- **Given request**: Return every line of the listing below verbatim, with nothing added, dropped, or reordered.

══════════

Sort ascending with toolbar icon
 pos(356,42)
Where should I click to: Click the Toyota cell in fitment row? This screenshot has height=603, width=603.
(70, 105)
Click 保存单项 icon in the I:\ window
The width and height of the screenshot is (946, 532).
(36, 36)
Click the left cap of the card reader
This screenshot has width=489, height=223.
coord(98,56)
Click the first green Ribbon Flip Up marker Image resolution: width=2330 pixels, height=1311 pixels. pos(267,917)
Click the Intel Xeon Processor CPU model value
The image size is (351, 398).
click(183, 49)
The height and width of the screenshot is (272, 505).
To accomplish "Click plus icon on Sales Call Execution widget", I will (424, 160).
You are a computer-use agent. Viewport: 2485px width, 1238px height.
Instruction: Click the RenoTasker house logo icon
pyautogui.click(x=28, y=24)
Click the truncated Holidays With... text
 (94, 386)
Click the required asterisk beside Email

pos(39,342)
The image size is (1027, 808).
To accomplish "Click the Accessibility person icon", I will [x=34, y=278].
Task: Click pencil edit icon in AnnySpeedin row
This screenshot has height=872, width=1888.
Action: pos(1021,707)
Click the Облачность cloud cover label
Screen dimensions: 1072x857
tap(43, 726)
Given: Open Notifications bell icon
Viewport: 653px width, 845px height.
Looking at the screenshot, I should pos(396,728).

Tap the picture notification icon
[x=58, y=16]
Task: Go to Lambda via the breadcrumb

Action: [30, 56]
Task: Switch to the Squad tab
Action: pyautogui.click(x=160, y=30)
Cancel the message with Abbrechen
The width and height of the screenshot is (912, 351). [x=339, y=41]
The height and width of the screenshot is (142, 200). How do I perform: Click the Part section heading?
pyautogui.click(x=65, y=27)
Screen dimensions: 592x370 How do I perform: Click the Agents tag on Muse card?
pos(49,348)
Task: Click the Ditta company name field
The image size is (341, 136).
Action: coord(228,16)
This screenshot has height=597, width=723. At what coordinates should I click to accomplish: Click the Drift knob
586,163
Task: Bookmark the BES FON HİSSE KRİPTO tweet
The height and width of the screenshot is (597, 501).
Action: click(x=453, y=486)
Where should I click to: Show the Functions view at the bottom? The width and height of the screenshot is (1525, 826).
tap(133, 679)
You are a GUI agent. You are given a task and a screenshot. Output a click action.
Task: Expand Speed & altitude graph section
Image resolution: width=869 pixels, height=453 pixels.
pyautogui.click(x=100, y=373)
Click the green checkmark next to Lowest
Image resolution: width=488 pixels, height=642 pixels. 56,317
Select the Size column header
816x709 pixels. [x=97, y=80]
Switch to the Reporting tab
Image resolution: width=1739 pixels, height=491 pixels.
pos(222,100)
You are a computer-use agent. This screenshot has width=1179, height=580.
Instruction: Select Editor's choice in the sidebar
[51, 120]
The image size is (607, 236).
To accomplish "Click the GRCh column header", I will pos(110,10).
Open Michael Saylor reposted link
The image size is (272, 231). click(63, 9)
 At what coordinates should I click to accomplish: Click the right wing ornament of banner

══════════

- **Response**:
Sort ascending with toolbar icon
 pos(356,42)
Where should I click to: Click the Toyota cell in fitment row? This screenshot has height=603, width=603.
(70, 105)
Click 保存单项 icon in the I:\ window
The width and height of the screenshot is (946, 532).
(36, 36)
Click the left cap of the card reader
This screenshot has width=489, height=223.
coord(98,56)
Click the first green Ribbon Flip Up marker Image resolution: width=2330 pixels, height=1311 pixels. pos(267,917)
Click the Intel Xeon Processor CPU model value
The image size is (351, 398).
click(183, 49)
The height and width of the screenshot is (272, 505).
To accomplish "Click plus icon on Sales Call Execution widget", I will (424, 160).
You are a computer-use agent. Viewport: 2485px width, 1238px height.
Instruction: Click the RenoTasker house logo icon
pyautogui.click(x=28, y=24)
Click the truncated Holidays With... text
 (94, 386)
Click the required asterisk beside Email

pos(39,342)
The image size is (1027, 808).
To accomplish "Click the Accessibility person icon", I will [x=34, y=278].
Task: Click pencil edit icon in AnnySpeedin row
This screenshot has height=872, width=1888.
Action: pos(1021,707)
Click the Облачность cloud cover label
Screen dimensions: 1072x857
tap(43, 726)
Given: Open Notifications bell icon
Viewport: 653px width, 845px height.
Looking at the screenshot, I should pos(396,728).

Tap the picture notification icon
[x=58, y=16]
Task: Go to Lambda via the breadcrumb

Action: [30, 56]
Task: Switch to the Squad tab
Action: pyautogui.click(x=160, y=30)
Cancel the message with Abbrechen
The width and height of the screenshot is (912, 351). [x=339, y=41]
The height and width of the screenshot is (142, 200). How do I perform: Click the Part section heading?
pyautogui.click(x=65, y=27)
Screen dimensions: 592x370 How do I perform: Click the Agents tag on Muse card?
pos(49,348)
Task: Click the Ditta company name field
The image size is (341, 136).
Action: coord(228,16)
This screenshot has height=597, width=723. At what coordinates should I click to accomplish: Click the Drift knob
586,163
Task: Bookmark the BES FON HİSSE KRİPTO tweet
The height and width of the screenshot is (597, 501).
Action: click(x=453, y=486)
Where should I click to: Show the Functions view at the bottom? The width and height of the screenshot is (1525, 826).
tap(133, 679)
You are a GUI agent. You are given a task and a screenshot. Output a click action.
Task: Expand Speed & altitude graph section
Image resolution: width=869 pixels, height=453 pixels.
pyautogui.click(x=100, y=373)
Click the green checkmark next to Lowest
Image resolution: width=488 pixels, height=642 pixels. 56,317
Select the Size column header
816x709 pixels. [x=97, y=80]
Switch to the Reporting tab
Image resolution: width=1739 pixels, height=491 pixels.
pos(222,100)
You are a computer-use agent. This screenshot has width=1179, height=580.
Instruction: Select Editor's choice in the sidebar
[51, 120]
The image size is (607, 236).
To accomplish "Click the GRCh column header", I will pos(110,10).
Open Michael Saylor reposted link
The image size is (272, 231). click(63, 9)
 At what coordinates should I click to accomplish: Click the right wing ornament of banner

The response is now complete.